The value of x in `(0,pi/2)` satisfying the equation, `(sqrt3-1)/sin x+ (sqrt3+1)/cosx=4sqrt2` is -

To solve the equation \[ \frac{\sqrt{3}-1}{\sin x} + \frac{\sqrt{3}+1}{\cos x} = 4\sqrt{2} \] for \(x\) in the interval \((0, \frac{\pi}{2})\), we will follow these steps: ### Step 1: Combine the fractions We start by combining the fractions on the left-hand side: \[ \frac{(\sqrt{3}-1)\cos x + (\sqrt{3}+1)\sin x}{\sin x \cos x} = 4\sqrt{2} \] ### Step 2: Multiply both sides by \(\sin x \cos x\) Multiplying both sides by \(\sin x \cos x\) (which is positive in the interval \((0, \frac{\pi}{2})\)) gives: \[ (\sqrt{3}-1)\cos x + (\sqrt{3}+1)\sin x = 4\sqrt{2} \sin x \cos x \] ### Step 3: Use the double angle identity Recall that \(2\sin x \cos x = \sin 2x\).

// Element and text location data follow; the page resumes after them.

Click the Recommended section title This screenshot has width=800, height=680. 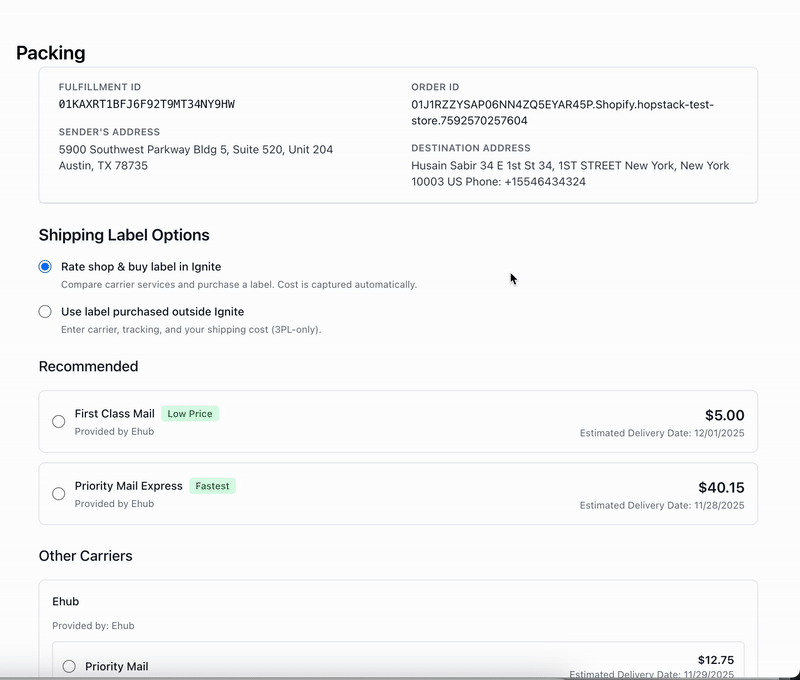coord(87,368)
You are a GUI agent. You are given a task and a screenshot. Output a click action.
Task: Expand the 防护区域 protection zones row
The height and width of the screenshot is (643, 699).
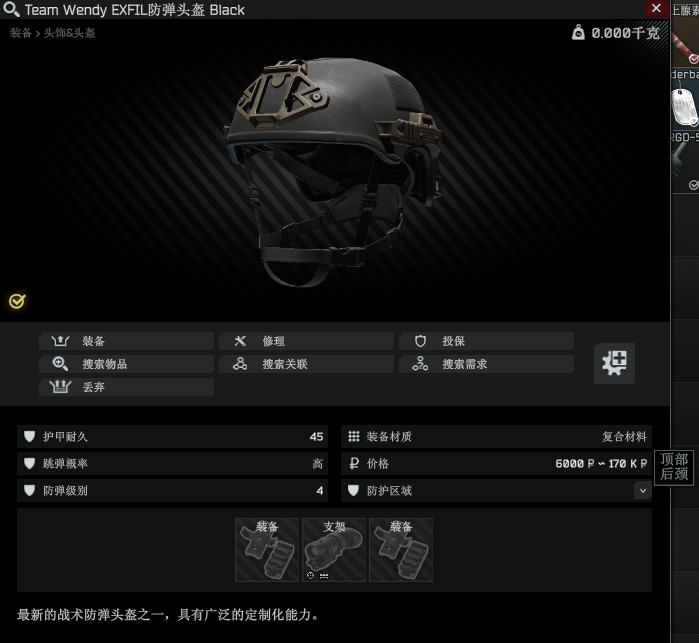pos(497,491)
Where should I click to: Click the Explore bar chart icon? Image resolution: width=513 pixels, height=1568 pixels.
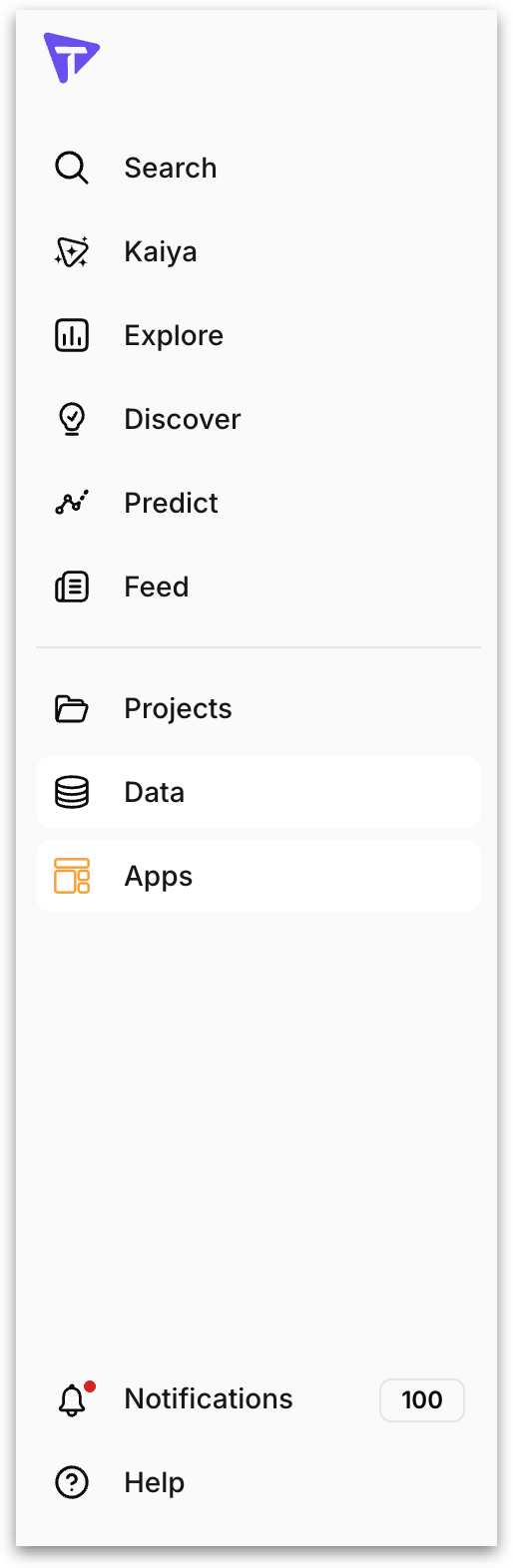pyautogui.click(x=71, y=335)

Thus, we can rewrite the equation as: \[ (\sqrt{3}-1)\cos x + (\sqrt{3}+1)\sin x = 2\sqrt{2} \sin 2x \] ### Step 4: Express the left-hand side in terms of sine and cosine We can express the left-hand side in a more manageable form. We know that: \[ A \cos x + B \sin x = R \sin(x + \phi) \] where \(R = \sqrt{A^2 + B^2}\) and \(\tan \phi = \frac{B}{A}\). Here, \(A = \sqrt{3}-1\) and \(B = \sqrt{3}+1\). ### Step 5: Calculate \(R\) and \(\phi\) Calculating \(R\): \[ R = \sqrt{(\sqrt{3}-1)^2 + (\sqrt{3}+1)^2} \] Calculating \((\sqrt{3}-1)^2\): \[ (\sqrt{3}-1)^2 = 3 - 2\sqrt{3} + 1 = 4 - 2\sqrt{3} \] Calculating \((\sqrt{3}+1)^2\): \[ (\sqrt{3}+1)^2 = 3 + 2\sqrt{3} + 1 = 4 + 2\sqrt{3} \] Now, adding these: \[ R^2 = (4 - 2\sqrt{3}) + (4 + 2\sqrt{3}) = 8 \] Thus, \(R = \sqrt{8} = 2\sqrt{2}\). Next, we find \(\phi\): \[ \tan \phi = \frac{\sqrt{3}+1}{\sqrt{3}-1} \] ### Step 6: Solve for \(x\) Using the sine addition formula, we have: \[ 2\sqrt{2} \sin(x + \phi) = 2\sqrt{2} \sin 2x \] Dividing both sides by \(2\sqrt{2}\): \[ \sin(x + \phi) = \sin 2x \] This gives us the equation: \[ x + \phi = 2x + n\pi \quad \text{or} \quad x + \phi = \pi - 2x + n\pi \] ### Step 7: Solve for \(x\) From the first case, we have: \[ \phi = x + n\pi \] From the second case: \[ 3x = \pi - \phi + n\pi \implies x = \frac{\pi - \phi + n\pi}{3} \] ### Step 8: Find specific values For \(n = 0\): Using \(n = 0\) in the second case, we can find specific values of \(x\). After evaluating, we find: \[ x = \frac{11\pi}{36} \quad \text{and} \quad x = \frac{\pi}{12} \] ### Conclusion Thus, the values of \(x\) that satisfy the equation in the interval \((0, \frac{\pi}{2})\) are: \[ x = \frac{\pi}{12} \quad \text{and} \quad x = \frac{11\pi}{36} \]